* [Supplied text]:
If you’re reading my journal, there’s no way to tell this. But today, I’m starting a new document on my computer. Two nights ago, I printed out everything from November 1, 2005, to the present and carefully pasted it in my current book. Today, I have a fresh, blank screen in front of me. (Screen! Ha! It’s not a fresh, blank page anymore, is it?)

It’s always fun to print out my journal, because I end up reading a good chunk of what I’ve written over the past (in this case) nine months. My first thought? Wow, there’s not much here. My second thought? Wow, a lot of this is really good. God has taught me a lot of truth this year.

One of my most recent entries touched on the biggest lesson right now – learning to be quiet, alone and rest before God so I can hear His voice and yada Him.

Sunday, our senior pastor Glen preached on Col. 3:12-17, and he touched on this very thing. He talked about the difference between training and trying. You train for war, for the Olympics – for something that’s deadly serious and means a great deal to you. When you try to accomplish something – that’s a second tier. We try to lose weight. We try to exercise regularly. We try to get up early or spend more time with our kids or have a date with our spouse once a month.

It’s a big difference. When I train for something, I arrange my life to meet my objective. It’s not an “add-on;” it’s foundational. Everything else is structured around it. It takes precedence.

To that end – let’s look at the spiritual disciplines. Glen mentioned five Disciplines of Engagement: celebration, fellowship, prayer, study and confession. These are primarily outward acts that build our spiritual lives.

But, as Glen said, if you are an outward person, it might be better for you to practice one of the Disciplines of Withdrawal: servanthood, fasting, solitude, simplicity and secrecy.

And that’s where I am today. God is teaching me these disciplines and letting me taste the power they leave in their wake. When I do things in secret, I have a sense of intimacy with God. When I fast, I discover the continual presence of God always waiting to meet my needs. When I worship in solitude, I find God is deeply personal with me. As Beth Moore likes to say, “He delivers a ‘my’ Word – one that’s just for you.”

* [Set task a]: Repeat the journal entry above word for word.

* [Material to process]:
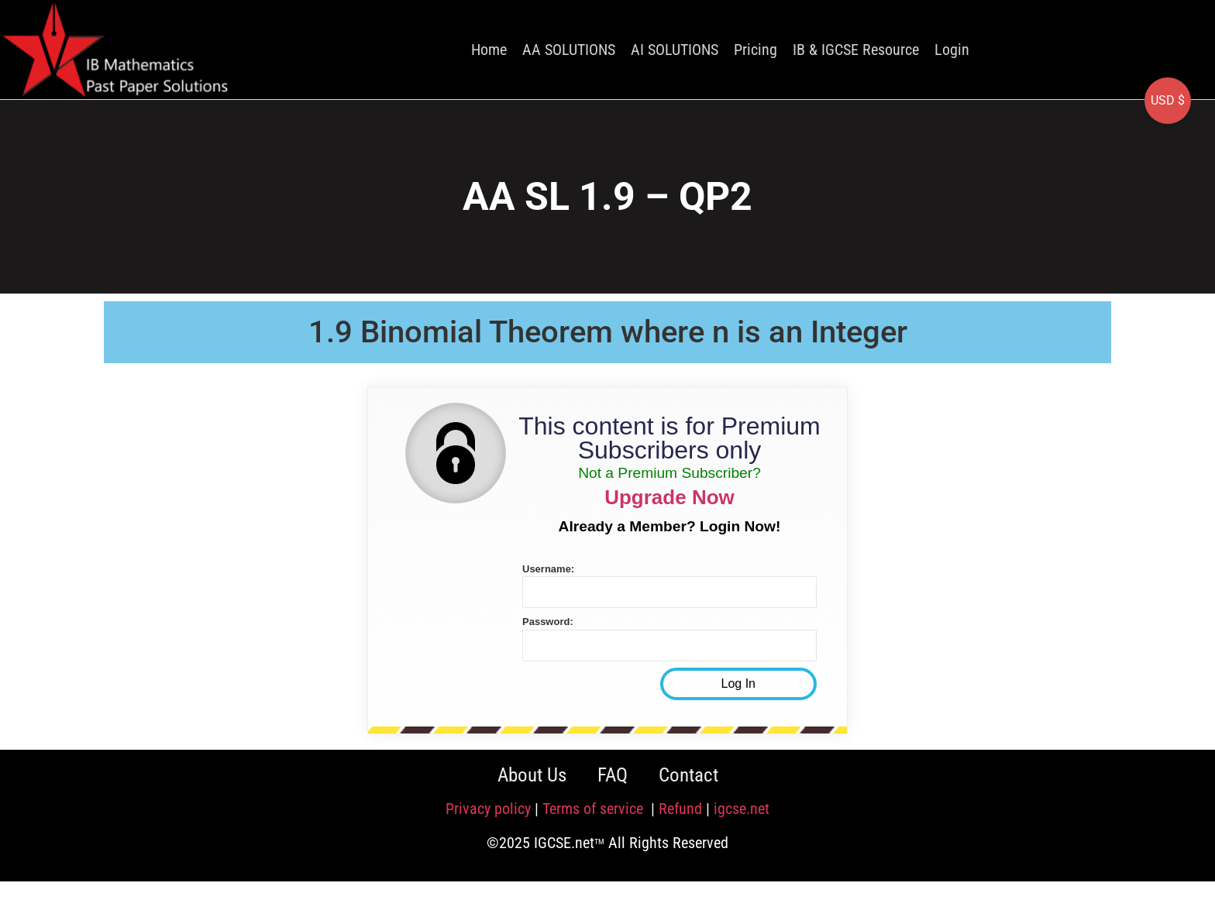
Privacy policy (488, 808)
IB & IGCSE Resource (856, 49)
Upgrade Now (669, 497)
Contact (688, 775)
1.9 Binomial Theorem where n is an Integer (607, 332)
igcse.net (741, 808)
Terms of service (594, 808)
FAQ (612, 775)
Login (951, 49)
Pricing (755, 49)
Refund (680, 808)
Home (489, 49)
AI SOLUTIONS (674, 49)
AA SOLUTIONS (568, 49)
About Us (531, 775)
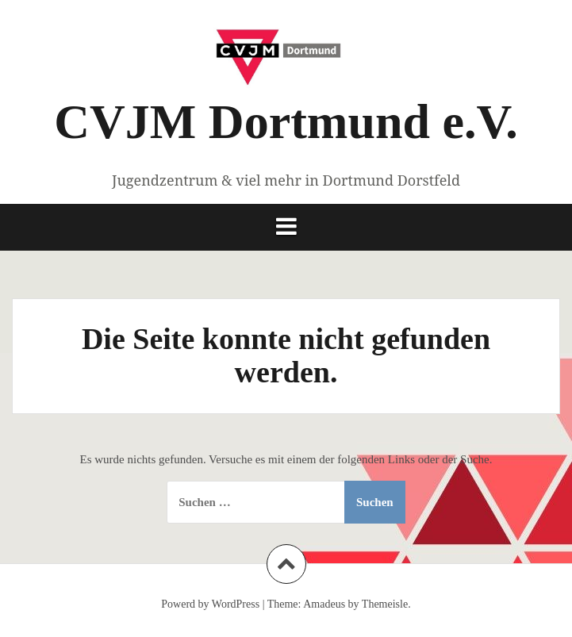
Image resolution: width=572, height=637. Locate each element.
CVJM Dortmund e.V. (285, 121)
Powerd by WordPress (210, 604)
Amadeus (324, 604)
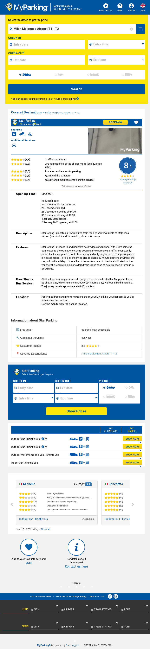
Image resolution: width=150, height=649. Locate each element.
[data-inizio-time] (118, 44)
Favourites (105, 7)
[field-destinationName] (73, 29)
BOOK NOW (133, 438)
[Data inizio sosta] (35, 388)
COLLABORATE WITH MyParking (69, 596)
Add (29, 563)
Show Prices (76, 411)
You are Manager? (40, 596)
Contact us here (76, 566)
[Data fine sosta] (78, 388)
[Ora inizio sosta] (35, 398)
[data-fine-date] (48, 60)
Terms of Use (96, 596)
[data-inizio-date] (48, 44)
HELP (119, 7)
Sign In (131, 10)
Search (76, 89)
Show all (45, 529)
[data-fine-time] (118, 60)
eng (143, 10)
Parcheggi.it (72, 645)
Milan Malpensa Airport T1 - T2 (62, 112)
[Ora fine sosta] (78, 398)
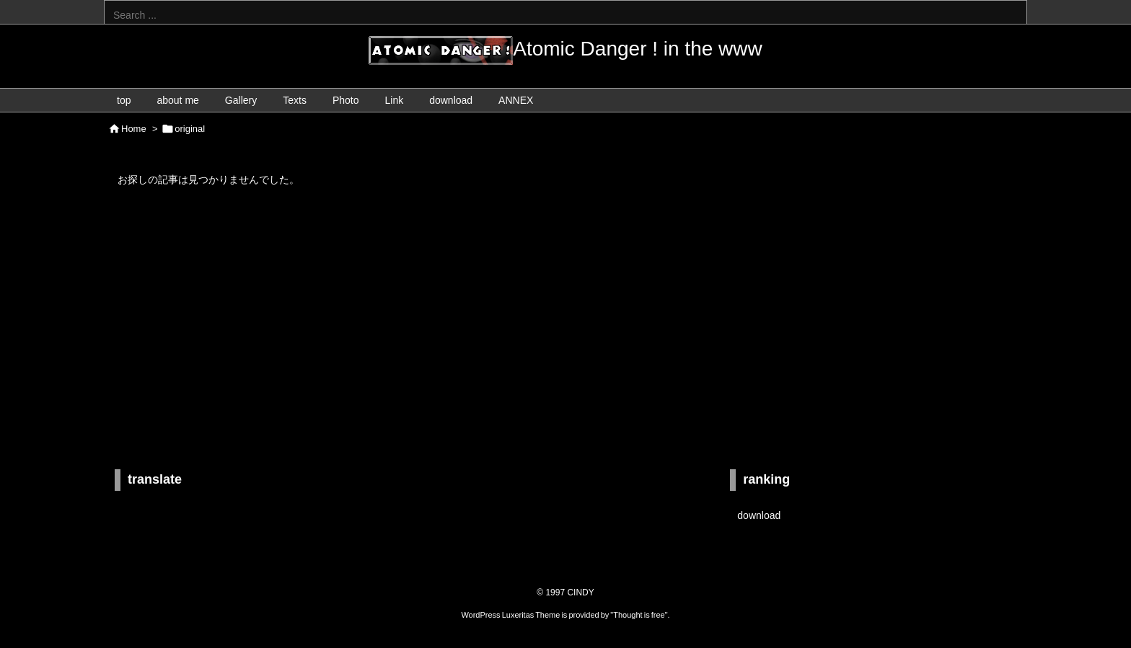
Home (133, 128)
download (758, 515)
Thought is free (638, 615)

* [Set task b]: Shift the records from their start through the line containing "Home (489, 49)" by rewriting those lines with 23 added to every coordinate, and give only that part. Leave the pictures out of your answer.

* [Expected answer a]:
If you’re reading my journal, there’s no way to tell this. But today, I’m starting a new document on my computer. Two nights ago, I printed out everything from November 1, 2005, to the present and carefully pasted it in my current book. Today, I have a fresh, blank screen in front of me. (Screen! Ha! It’s not a fresh, blank page anymore, is it?)

It’s always fun to print out my journal, because I end up reading a good chunk of what I’ve written over the past (in this case) nine months. My first thought? Wow, there’s not much here. My second thought? Wow, a lot of this is really good. God has taught me a lot of truth this year.

One of my most recent entries touched on the biggest lesson right now – learning to be quiet, alone and rest before God so I can hear His voice and yada Him.

Sunday, our senior pastor Glen preached on Col. 3:12-17, and he touched on this very thing. He talked about the difference between training and trying. You train for war, for the Olympics – for something that’s deadly serious and means a great deal to you. When you try to accomplish something – that’s a second tier. We try to lose weight. We try to exercise regularly. We try to get up early or spend more time with our kids or have a date with our spouse once a month.

It’s a big difference. When I train for something, I arrange my life to meet my objective. It’s not an “add-on;” it’s foundational. Everything else is structured around it. It takes precedence.

To that end – let’s look at the spiritual disciplines. Glen mentioned five Disciplines of Engagement: celebration, fellowship, prayer, study and confession. These are primarily outward acts that build our spiritual lives.

But, as Glen said, if you are an outward person, it might be better for you to practice one of the Disciplines of Withdrawal: servanthood, fasting, solitude, simplicity and secrecy.

And that’s where I am today. God is teaching me these disciplines and letting me taste the power they leave in their wake. When I do things in secret, I have a sense of intimacy with God. When I fast, I discover the continual presence of God always waiting to meet my needs. When I worship in solitude, I find God is deeply personal with me. As Beth Moore likes to say, “He delivers a ‘my’ Word – one that’s just for you.”

* [Expected answer b]:
Privacy policy (511, 831)
IB & IGCSE Resource (879, 72)
Upgrade Now (692, 520)
Contact (711, 798)
1.9 Binomial Theorem where n is an Integer (630, 355)
igcse.net (764, 831)
Terms of service (617, 831)
FAQ (635, 798)
Login (974, 72)
Pricing (778, 72)
Refund (703, 831)
Home (512, 72)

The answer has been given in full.